I’ve been busy this week with trips to libraries for research. In fact I’ve been made a little bit busier due to a problem with something I found.
I was checking the sizes and dating evidence for temples at Agrigento. The plan of Temple A in Marconi’s report was very odd because it showed most columns mainly on the north side of the temple, and I thought the surviving columns are on the south side. When I looked later at the plans for Temple D, I also found the shadows were pointing in the opposite direction. So it looked like Marconi had rotated the plan by 180° without noting it.
Temple of Hercules viewed from the South. Photo (cc) Mark1706.
Then came the next problem.
Temples D and F are very close in date — perhaps twenty years apart — and very close in size. The slightly later Temple F is longer by around a metre in length. They are almost twin temples. But there are problems with the plans, which I’ve scanned so you can see for your self.

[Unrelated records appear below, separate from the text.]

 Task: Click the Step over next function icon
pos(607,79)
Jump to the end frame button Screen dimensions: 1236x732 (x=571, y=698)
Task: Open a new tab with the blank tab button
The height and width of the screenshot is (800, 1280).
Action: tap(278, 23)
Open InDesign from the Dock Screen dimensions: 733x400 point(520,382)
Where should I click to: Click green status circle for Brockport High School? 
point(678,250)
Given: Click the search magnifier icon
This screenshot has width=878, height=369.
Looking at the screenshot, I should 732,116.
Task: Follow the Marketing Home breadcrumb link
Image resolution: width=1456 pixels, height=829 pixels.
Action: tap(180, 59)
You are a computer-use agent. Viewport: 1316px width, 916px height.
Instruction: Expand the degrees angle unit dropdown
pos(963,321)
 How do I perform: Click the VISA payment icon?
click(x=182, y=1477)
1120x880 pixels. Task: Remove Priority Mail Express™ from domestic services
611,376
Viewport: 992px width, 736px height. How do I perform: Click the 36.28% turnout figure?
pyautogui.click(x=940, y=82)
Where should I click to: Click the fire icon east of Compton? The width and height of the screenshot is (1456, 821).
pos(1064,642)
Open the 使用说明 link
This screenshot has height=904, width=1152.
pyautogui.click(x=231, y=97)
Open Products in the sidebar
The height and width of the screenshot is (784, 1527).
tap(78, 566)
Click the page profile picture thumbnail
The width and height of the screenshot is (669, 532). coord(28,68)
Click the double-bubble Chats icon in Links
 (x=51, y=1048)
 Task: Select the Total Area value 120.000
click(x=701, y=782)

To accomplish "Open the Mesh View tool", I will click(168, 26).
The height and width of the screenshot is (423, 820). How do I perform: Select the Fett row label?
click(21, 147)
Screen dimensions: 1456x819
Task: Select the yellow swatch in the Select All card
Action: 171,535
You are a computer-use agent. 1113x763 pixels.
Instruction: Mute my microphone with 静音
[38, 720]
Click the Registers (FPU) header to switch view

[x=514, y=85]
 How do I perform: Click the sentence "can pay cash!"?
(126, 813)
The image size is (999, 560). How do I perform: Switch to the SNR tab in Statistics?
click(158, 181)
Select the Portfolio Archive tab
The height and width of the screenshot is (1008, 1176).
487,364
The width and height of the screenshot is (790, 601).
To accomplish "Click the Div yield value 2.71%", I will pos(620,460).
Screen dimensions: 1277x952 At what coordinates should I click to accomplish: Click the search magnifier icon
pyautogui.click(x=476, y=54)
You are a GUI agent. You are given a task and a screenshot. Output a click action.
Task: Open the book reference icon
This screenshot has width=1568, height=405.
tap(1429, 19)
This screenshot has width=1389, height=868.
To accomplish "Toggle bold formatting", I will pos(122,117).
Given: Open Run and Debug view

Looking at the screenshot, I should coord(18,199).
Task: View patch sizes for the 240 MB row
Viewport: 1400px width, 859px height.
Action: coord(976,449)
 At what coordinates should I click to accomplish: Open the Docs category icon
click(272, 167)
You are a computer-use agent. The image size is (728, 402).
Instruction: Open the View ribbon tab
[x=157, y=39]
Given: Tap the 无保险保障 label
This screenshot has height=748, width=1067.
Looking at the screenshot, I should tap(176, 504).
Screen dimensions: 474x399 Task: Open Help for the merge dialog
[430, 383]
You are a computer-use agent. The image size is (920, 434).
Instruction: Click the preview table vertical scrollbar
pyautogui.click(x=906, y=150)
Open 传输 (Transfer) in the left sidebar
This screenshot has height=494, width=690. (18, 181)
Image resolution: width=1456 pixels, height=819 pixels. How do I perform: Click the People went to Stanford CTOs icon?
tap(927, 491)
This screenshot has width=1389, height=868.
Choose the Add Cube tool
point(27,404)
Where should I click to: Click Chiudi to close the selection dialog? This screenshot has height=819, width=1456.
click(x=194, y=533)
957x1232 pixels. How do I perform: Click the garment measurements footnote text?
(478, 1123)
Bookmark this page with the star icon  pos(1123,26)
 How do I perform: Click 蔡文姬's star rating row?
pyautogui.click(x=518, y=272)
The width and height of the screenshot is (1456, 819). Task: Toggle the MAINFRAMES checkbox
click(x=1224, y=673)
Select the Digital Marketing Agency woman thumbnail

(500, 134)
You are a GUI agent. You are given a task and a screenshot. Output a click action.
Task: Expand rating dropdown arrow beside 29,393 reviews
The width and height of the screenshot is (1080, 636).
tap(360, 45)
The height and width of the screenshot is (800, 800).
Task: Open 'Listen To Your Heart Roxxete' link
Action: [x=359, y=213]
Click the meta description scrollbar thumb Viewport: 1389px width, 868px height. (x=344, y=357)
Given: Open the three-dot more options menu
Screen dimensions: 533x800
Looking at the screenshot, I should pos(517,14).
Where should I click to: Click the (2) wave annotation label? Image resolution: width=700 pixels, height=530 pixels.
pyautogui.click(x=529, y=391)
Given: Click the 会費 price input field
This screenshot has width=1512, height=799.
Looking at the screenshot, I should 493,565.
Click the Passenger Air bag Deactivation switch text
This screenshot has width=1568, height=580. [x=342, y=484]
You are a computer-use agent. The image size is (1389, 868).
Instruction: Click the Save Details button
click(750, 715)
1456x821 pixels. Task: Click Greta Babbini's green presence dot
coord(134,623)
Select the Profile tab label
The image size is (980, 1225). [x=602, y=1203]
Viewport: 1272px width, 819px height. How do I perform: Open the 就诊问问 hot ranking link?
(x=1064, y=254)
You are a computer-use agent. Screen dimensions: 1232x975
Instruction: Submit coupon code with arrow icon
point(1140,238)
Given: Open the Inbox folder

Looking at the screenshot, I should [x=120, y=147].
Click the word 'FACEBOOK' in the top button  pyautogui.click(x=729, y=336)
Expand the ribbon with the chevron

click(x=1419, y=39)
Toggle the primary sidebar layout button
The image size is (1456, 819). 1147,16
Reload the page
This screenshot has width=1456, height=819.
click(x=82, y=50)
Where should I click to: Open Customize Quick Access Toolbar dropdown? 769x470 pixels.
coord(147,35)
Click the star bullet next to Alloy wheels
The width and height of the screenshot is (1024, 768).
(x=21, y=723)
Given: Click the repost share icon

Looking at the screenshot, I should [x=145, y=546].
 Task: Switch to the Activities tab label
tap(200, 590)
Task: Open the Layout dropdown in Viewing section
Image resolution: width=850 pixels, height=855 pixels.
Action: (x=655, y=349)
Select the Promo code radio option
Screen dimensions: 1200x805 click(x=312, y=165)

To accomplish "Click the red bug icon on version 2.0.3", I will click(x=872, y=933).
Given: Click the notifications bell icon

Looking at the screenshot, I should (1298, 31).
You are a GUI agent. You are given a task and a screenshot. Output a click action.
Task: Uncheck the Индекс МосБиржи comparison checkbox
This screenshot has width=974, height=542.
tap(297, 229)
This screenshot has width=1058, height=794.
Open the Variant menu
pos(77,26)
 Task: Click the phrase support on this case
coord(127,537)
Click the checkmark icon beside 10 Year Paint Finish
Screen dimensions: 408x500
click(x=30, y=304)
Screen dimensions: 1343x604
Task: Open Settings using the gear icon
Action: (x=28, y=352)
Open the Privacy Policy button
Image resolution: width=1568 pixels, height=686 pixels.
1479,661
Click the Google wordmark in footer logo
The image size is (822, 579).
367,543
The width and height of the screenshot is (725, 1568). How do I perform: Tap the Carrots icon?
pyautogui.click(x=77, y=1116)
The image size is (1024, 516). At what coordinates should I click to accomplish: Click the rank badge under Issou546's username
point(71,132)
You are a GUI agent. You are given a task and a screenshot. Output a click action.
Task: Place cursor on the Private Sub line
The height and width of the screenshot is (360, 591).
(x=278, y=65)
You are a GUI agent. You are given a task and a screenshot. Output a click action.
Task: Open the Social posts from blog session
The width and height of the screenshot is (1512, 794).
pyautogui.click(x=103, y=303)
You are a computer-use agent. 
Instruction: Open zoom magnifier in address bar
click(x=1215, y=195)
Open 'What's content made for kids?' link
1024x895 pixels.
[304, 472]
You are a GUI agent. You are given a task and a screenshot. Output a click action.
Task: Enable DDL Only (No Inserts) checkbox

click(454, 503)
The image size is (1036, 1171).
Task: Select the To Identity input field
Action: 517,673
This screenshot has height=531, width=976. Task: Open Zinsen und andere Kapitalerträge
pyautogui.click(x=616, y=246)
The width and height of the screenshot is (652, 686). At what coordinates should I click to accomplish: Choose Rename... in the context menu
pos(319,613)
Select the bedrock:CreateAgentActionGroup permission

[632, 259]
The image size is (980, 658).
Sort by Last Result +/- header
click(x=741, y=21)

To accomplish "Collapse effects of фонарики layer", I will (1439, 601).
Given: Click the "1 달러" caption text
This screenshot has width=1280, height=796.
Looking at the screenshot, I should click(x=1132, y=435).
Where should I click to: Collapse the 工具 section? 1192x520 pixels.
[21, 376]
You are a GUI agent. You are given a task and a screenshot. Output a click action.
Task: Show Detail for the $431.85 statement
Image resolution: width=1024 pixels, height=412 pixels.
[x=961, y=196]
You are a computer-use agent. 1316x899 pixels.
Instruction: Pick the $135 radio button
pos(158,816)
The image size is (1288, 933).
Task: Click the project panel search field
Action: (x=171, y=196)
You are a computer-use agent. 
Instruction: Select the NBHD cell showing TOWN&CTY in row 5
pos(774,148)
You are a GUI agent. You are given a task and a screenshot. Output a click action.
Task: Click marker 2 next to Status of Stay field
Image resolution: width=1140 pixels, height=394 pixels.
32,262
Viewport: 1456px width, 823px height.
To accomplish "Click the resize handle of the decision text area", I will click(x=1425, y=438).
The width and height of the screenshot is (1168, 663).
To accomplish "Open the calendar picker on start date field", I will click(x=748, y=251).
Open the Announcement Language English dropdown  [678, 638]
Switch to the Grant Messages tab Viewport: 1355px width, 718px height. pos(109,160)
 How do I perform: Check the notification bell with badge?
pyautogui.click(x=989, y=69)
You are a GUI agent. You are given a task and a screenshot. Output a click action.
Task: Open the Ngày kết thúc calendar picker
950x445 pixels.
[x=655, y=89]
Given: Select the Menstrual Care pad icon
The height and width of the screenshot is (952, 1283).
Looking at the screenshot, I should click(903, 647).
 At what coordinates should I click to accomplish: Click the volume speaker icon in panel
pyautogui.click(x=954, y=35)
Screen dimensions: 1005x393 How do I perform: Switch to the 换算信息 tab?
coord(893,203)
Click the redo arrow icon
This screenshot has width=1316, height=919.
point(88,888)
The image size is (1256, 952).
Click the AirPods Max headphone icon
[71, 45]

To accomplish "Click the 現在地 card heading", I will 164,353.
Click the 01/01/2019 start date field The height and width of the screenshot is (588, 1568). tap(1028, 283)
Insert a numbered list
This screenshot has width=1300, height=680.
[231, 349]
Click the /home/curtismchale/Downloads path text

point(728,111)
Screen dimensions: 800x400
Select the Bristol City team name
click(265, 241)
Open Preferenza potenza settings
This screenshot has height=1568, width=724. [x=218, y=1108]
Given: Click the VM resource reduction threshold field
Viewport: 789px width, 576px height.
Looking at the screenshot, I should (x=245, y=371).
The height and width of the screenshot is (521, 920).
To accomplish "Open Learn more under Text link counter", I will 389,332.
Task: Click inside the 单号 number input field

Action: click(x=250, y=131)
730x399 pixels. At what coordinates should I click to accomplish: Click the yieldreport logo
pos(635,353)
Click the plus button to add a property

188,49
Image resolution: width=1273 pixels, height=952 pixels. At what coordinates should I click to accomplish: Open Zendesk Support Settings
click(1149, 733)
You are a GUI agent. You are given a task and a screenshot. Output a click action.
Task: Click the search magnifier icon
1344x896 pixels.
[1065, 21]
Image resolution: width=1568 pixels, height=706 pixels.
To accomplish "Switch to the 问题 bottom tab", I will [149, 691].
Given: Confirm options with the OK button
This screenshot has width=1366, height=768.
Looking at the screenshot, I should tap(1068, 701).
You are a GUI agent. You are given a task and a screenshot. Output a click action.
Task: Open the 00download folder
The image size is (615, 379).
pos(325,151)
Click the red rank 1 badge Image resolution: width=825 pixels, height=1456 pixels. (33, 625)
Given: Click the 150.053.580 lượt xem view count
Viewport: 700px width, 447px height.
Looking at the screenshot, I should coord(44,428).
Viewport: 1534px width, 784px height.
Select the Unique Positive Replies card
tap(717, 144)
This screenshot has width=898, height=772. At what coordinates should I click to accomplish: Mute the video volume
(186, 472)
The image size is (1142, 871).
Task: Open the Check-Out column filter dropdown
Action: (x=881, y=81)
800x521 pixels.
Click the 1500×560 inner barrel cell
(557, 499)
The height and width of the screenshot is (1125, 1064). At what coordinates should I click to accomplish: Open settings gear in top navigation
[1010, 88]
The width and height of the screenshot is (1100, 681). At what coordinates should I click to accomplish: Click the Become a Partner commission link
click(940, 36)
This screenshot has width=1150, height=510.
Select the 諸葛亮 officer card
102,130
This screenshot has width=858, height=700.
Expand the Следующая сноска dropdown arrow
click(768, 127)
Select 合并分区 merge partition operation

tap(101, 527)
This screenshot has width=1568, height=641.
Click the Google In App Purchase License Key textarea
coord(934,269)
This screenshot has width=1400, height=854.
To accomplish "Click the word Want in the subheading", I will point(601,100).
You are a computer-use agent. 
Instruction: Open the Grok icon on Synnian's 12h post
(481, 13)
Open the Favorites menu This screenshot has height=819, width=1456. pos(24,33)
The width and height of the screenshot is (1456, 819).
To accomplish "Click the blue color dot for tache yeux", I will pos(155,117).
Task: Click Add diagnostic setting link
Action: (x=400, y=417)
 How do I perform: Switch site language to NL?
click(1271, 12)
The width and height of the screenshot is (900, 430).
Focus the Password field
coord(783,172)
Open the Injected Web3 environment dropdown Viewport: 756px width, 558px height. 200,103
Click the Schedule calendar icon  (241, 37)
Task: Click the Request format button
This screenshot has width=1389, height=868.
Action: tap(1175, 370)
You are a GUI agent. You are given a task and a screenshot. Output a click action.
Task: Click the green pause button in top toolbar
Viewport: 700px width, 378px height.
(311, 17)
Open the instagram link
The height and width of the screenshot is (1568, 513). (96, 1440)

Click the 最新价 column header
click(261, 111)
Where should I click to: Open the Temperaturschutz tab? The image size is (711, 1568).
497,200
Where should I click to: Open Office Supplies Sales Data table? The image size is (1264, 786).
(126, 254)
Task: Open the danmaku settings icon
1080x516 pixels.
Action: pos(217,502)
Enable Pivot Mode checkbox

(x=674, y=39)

Temple D, also known at the Temple of Juno Lacinia. Plan from Pirro Marconi’s report of 1929.
Now here’s a puzzle. Is one of these plans rotated or is the architect not following a consistent scheme when drawing in the shadows? I assumed that because the plan looked like it was professionally drawn that it would follow conventions. Moreover the shadows on the plan of Temple F are very odd, because they suggest that the Sun is at an azimuth of 45° but in Agrigento the northernmost position of the Sun would be around 61° — so is Temple F printed with south at the top of the plan? It’s possible because I’ve found a plan Gela with the north arrow inverted. The obvious answer would be to check other plans. I’ve tried that, but the current convention in Classical Archaeology is that you simply don’t mark north.
This is where GoogleMaps is handy because I can check the satellite view. Doing this shows that the shadows are wrong. Not all the details on the plans would be as accurate as they first appear.